Pub Date: Aug. 17th, 2021
ISBN: 978-0-8021-5808-6
Publisher: Black Cat/Grove

The pudgy, queer kid at the heart of these stories must navigate the harsh but loving community of migrant farm workers in rural California in the mid-1970s.

“I get picked on all the time for being fat, cuz I can’t throw a ball, for speaking English all wrong," Gordo confesses in “Fandango,” in which he confronts the rare phenomenon of an apparent gringo coming to work at the garlic fields. It’s an indication of how baffling Gordo finds the adult world that he doesn’t understand that someone with red hair can be a Mexican named Juan Diego. The redhead encourages young Gordo to down some tequila at a boisterous Saturday night fandango that Gordo would prefer to observe, sitting on an upturned bucket just outside the circle of men who are drinking and listening to a Vicente Fernández record. “It tasted awful, but now everybody likes me,” Gordo says. “For once, all the guys like me!” That party ends in two brothers having a violent brawl, one of them rushed to the emergency room by some of the other men even though they’re furious at the brothers for fighting so intensely.

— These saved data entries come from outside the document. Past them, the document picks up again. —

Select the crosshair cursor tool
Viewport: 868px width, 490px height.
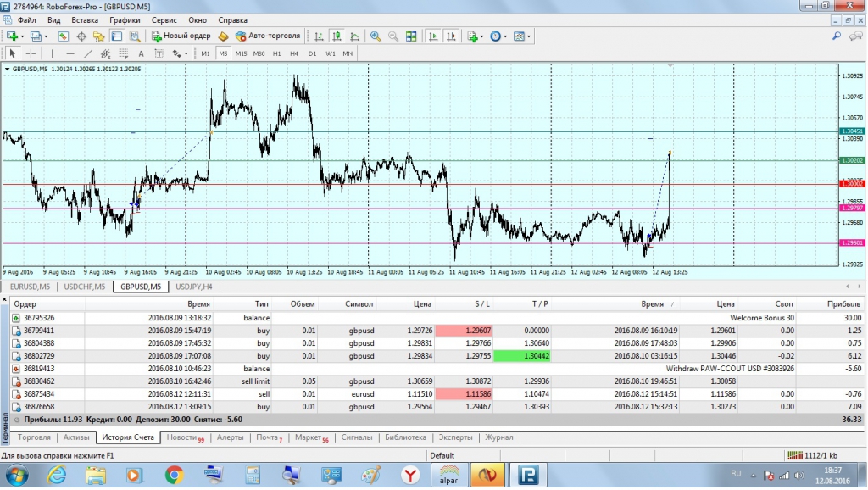(31, 53)
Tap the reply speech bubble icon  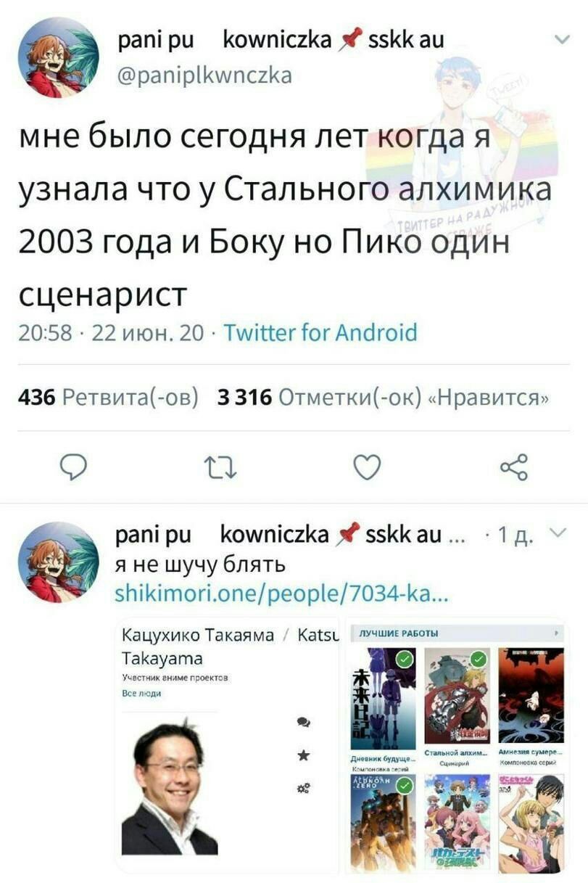pos(75,467)
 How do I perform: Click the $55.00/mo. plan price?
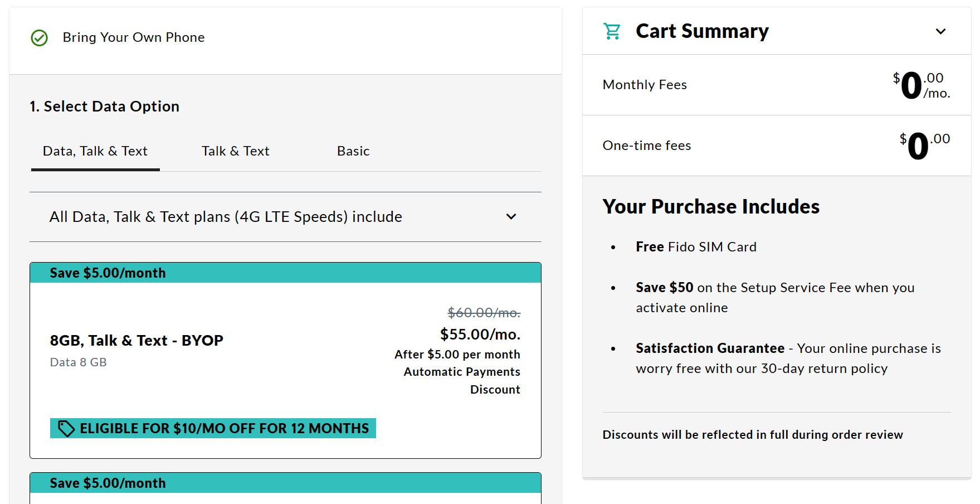coord(480,335)
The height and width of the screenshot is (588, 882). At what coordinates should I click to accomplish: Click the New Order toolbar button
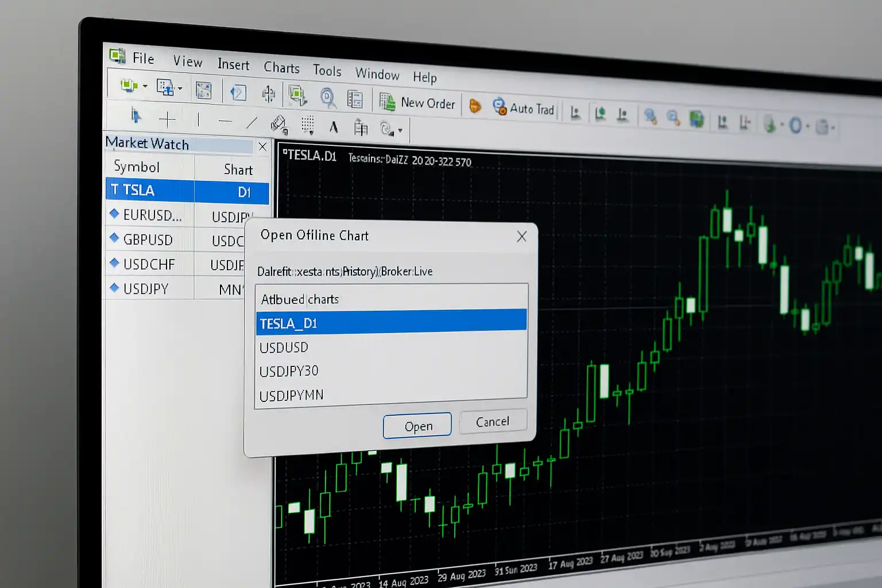click(417, 103)
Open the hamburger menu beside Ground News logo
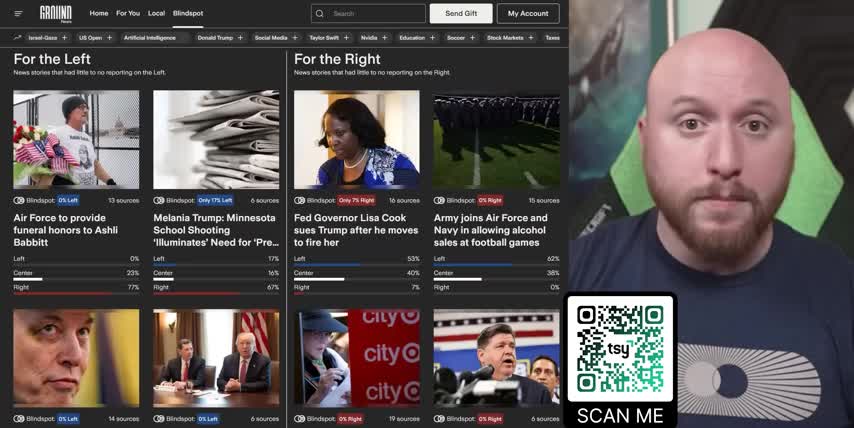The width and height of the screenshot is (854, 428). click(18, 14)
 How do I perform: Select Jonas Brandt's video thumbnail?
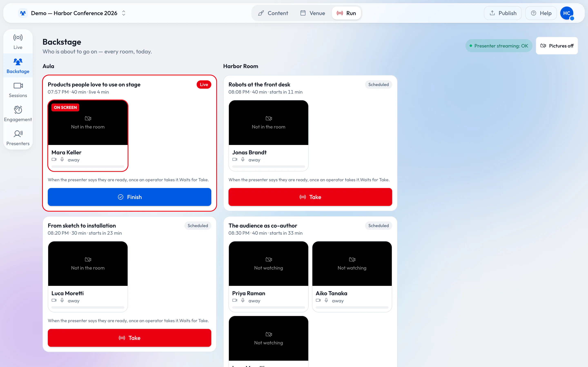coord(268,123)
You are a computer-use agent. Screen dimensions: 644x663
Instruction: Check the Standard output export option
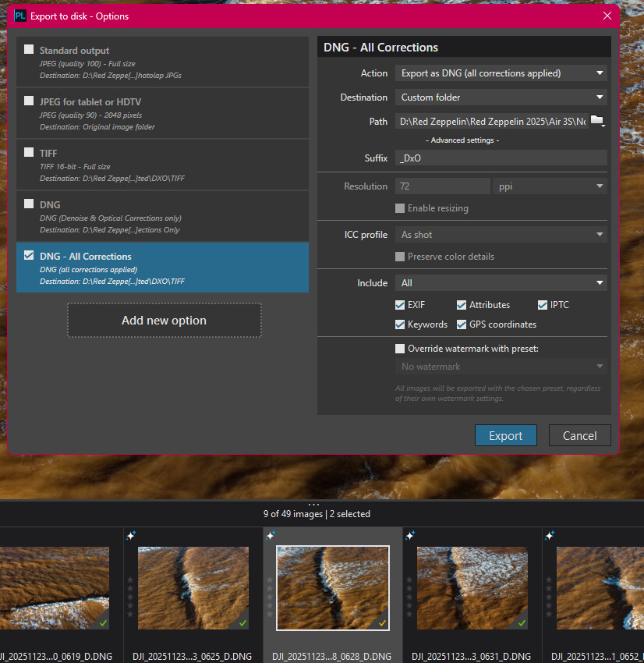[x=28, y=48]
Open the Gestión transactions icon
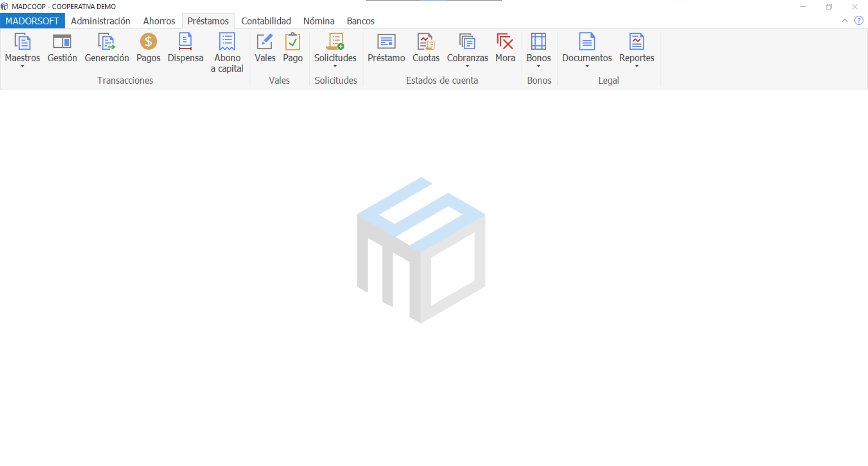Screen dimensions: 868x466 click(x=62, y=48)
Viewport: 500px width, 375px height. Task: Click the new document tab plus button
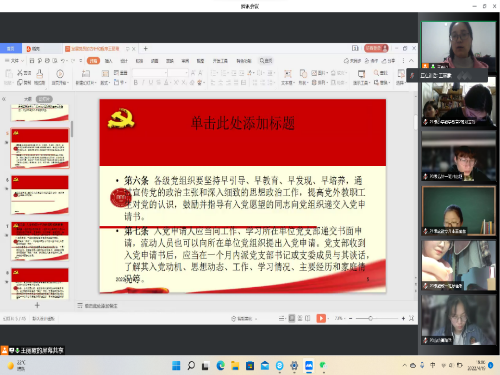(x=145, y=49)
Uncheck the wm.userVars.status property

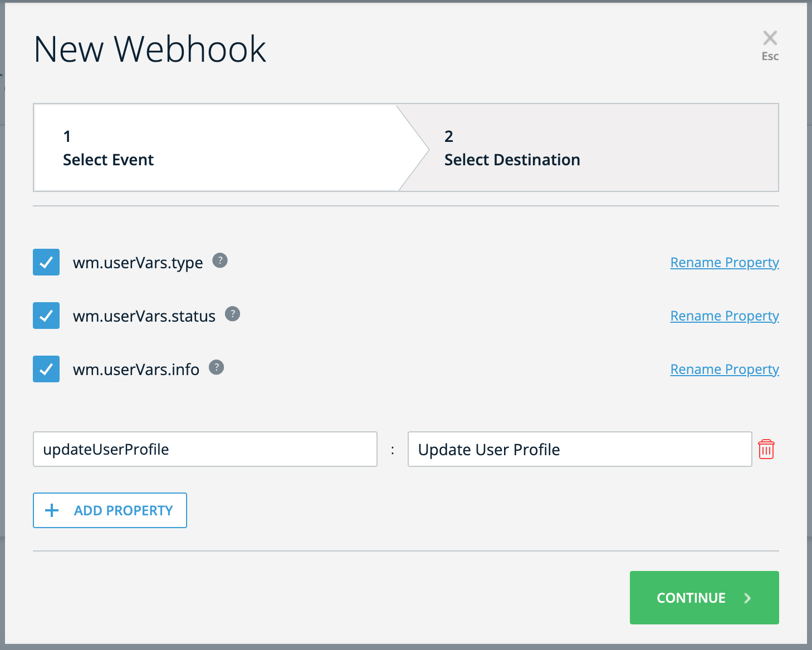click(x=46, y=315)
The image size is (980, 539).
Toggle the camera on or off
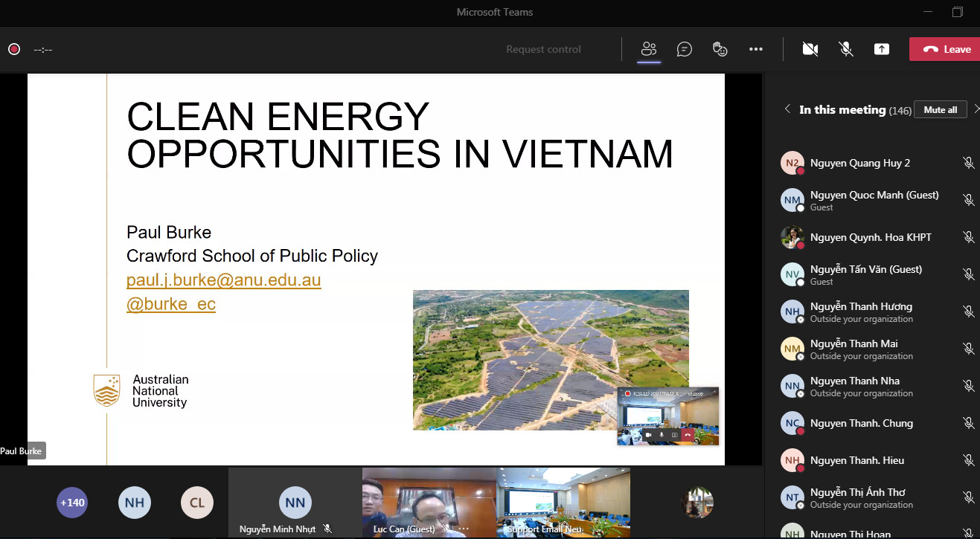pyautogui.click(x=810, y=49)
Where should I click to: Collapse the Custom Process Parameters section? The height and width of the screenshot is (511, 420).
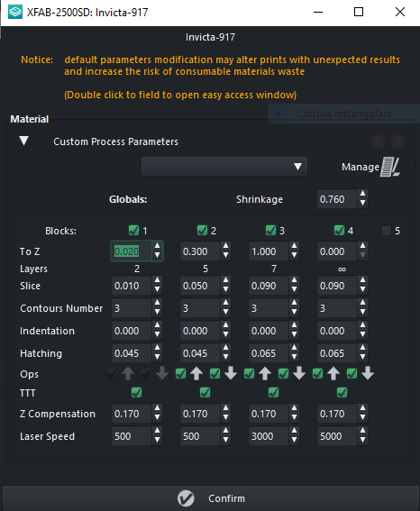[24, 141]
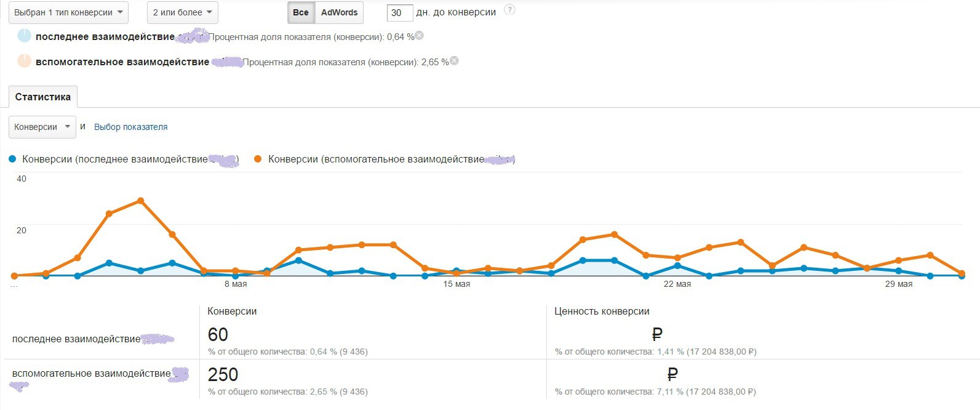Remove the «вспомогательное взаимодействие» segment

(454, 61)
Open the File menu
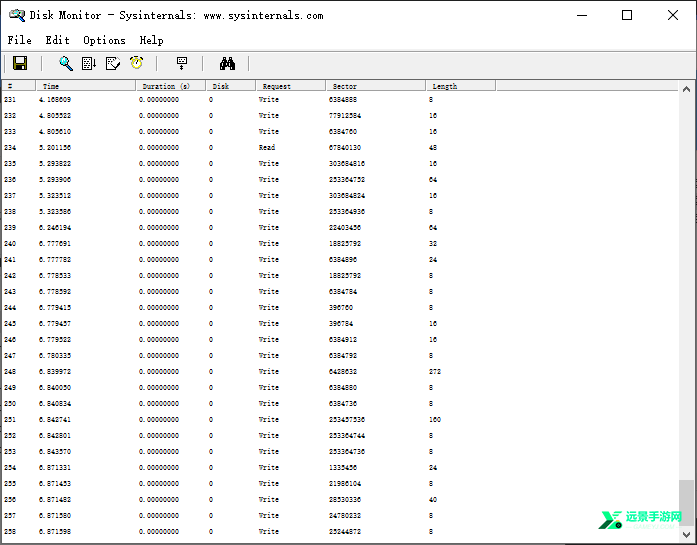 20,40

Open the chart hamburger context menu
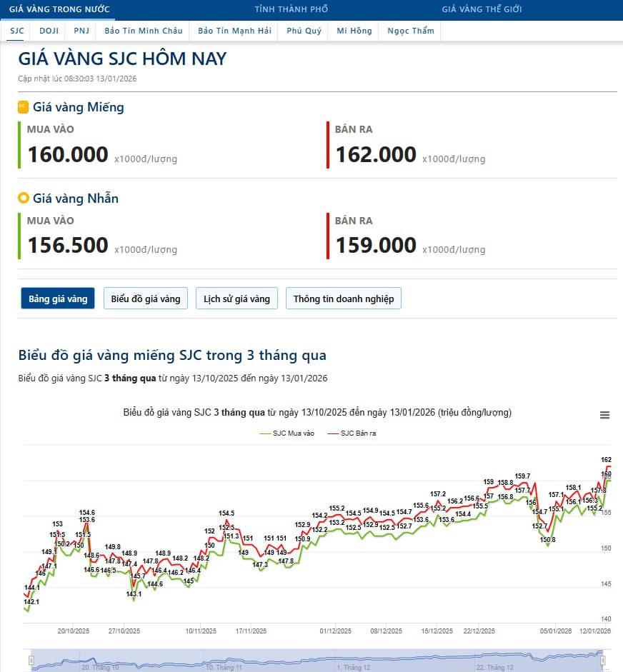coord(604,416)
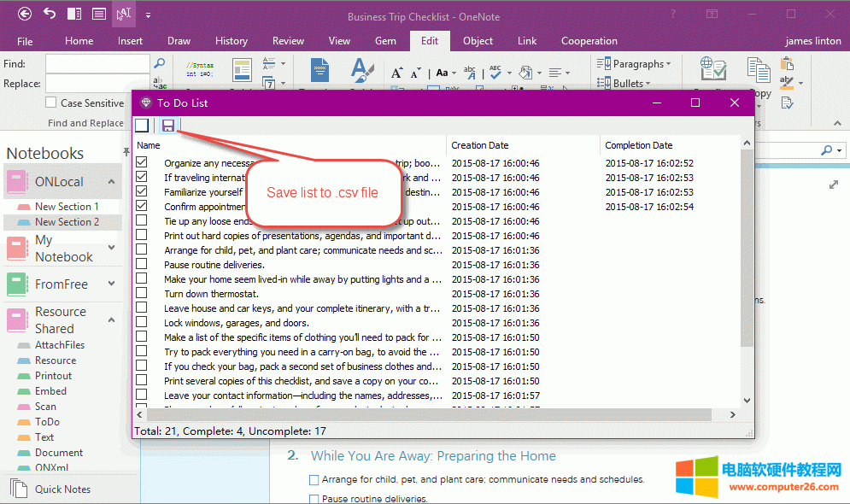Click the undo icon in quick access toolbar

pos(50,14)
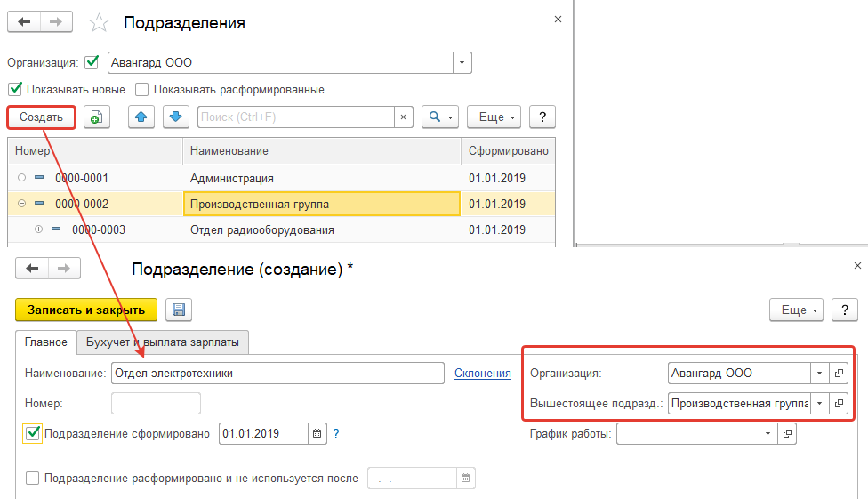Viewport: 868px width, 499px height.
Task: Uncheck Показывать новые checkbox
Action: tap(15, 89)
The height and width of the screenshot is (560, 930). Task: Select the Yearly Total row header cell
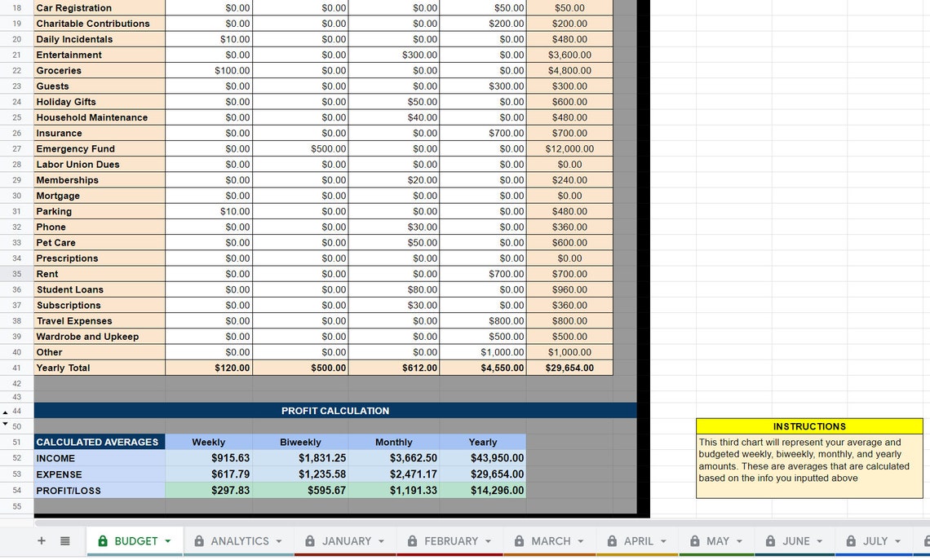click(99, 368)
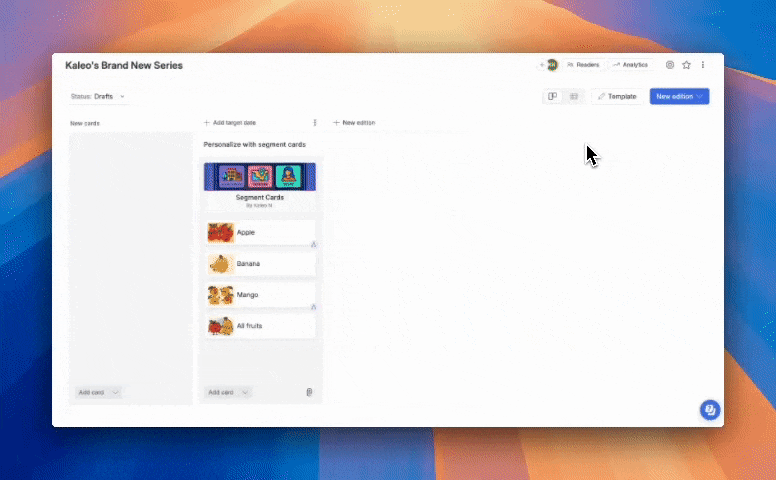Expand Add card dropdown in edition column
This screenshot has width=776, height=480.
[245, 392]
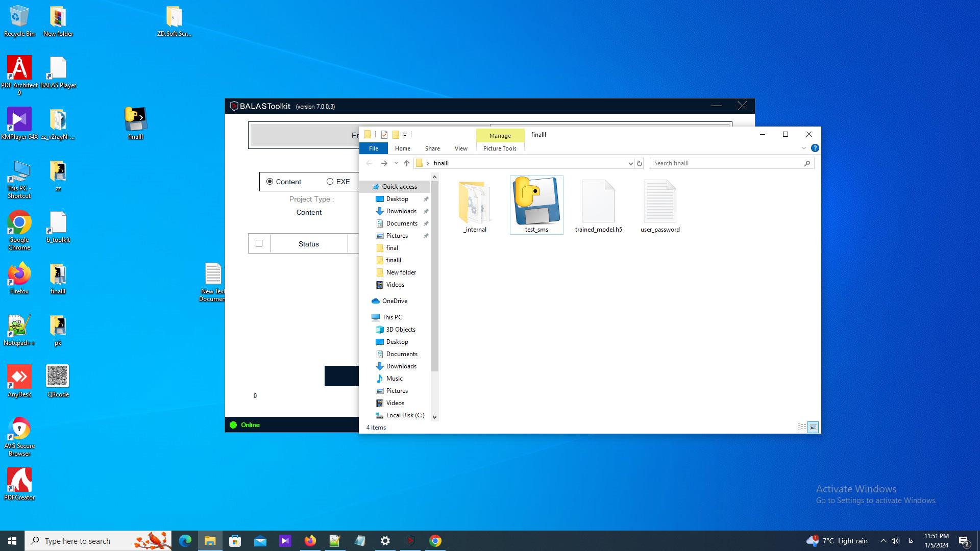Click the refresh icon beside address bar
Image resolution: width=980 pixels, height=551 pixels.
pyautogui.click(x=639, y=163)
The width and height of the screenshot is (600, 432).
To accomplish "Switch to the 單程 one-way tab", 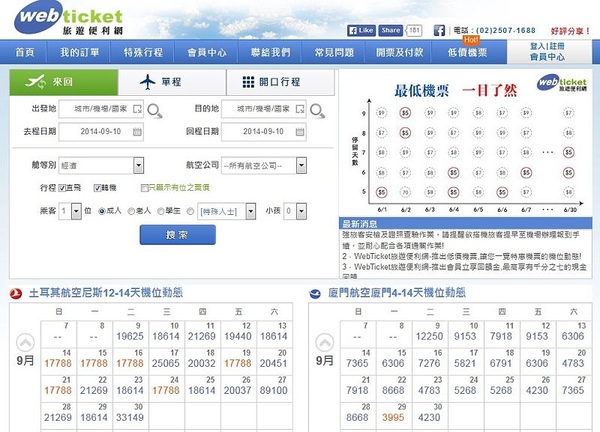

Gordo has grown up in “Raymundo the Fag,” by now the most talented hairstylist in Watsonville, such a star that Olga, his colleague, urges him to move to San Francisco or even just Salinas, which is at least a bigger town than Watsonville. “Half the culeros in this town have harassed or beat me, when they weren’t trying to get into my pants,” Ray tells her. “But I’m still here and taking their money to make their wives and girlfriends look foxy. That’s home, Olga. I’m not going nowhere.” Raygay, as he was known by his bullies when young, is asked to make one of his middle school tormentors look good in death; one side of Shy Boy’s head is punctured by a bullet and only Ray can make the wig look stunning. These stories are elemental and unfussy, their emotional hearts affecting and memorable.

Stories that serve as unvarnished, even fond, testaments to a tough, queer life.